The corrective changes ran the gamut from diet and exercise to relinquishing the habit of over-indulging in “too.” Too long at the computer, too little light, too little sleep and basically, too relentless a hold on our rigid way of perceiving the world around us.
I decided to try one of the easiest and more appealing suggestions. The directions were to put the palms of my hands over my eyes while visualizing in my mind’s eye something particularly beautiful and energy-giving.
The result of doing this simple exercise, whenever I remember, has yielded valuable rewards. Whenever I do this, the predominant experience is a warmth that centers around my eyes and then extends and deepens into a slight, then increasing feeling of sadness that sometimes brings a few captured and hidden tears to the surface.
The moisture is warm and soft and little. It doesn’t morph into a downpour but just lets its presence be known as a little gift of unexpressed tenderness and acknowledgment that my eyes have been witness to the fleeting pain, disappointment, tragedy, confusion, frustration, anxiety, fear or exhaustion that is housed in many of the daily experiences we encounter.

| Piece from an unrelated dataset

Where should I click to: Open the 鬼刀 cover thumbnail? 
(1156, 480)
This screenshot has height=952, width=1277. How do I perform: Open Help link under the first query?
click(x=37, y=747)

It came as a surprise that I was hosting unacknowledged and unexpressed sadness. The second time it surfaced again, it brought a visual remembrance of my friend Cate and my last visit with her two days before she died. Time and time again, sadness has come to visit. I am learning to look forward to the particular quiet and empty space that seems to be the welcoming mat for this sensation that I am naming sad. My mind tries to jump in with the too-loud and demanding “Why are you sad?” question that sends sad scurrying undercover like a child in the presence of a thunder and lightning storm.
I take a few in-and-out breaths and disengage from the mental questioning to let myself sink into the quiet behind my eyes. Sure enough, as I do, I once again sense the slow, sensuous spreading of gentle warmth that begins to bring moisture and a lessening of pressure so that I can experience a decided softening and a feeling of rightness and homecoming.
In case you think that this little flight of fancy might indicate that I have too much time on my hands. Instead, I suspect I am on the verge of a new personal discovery.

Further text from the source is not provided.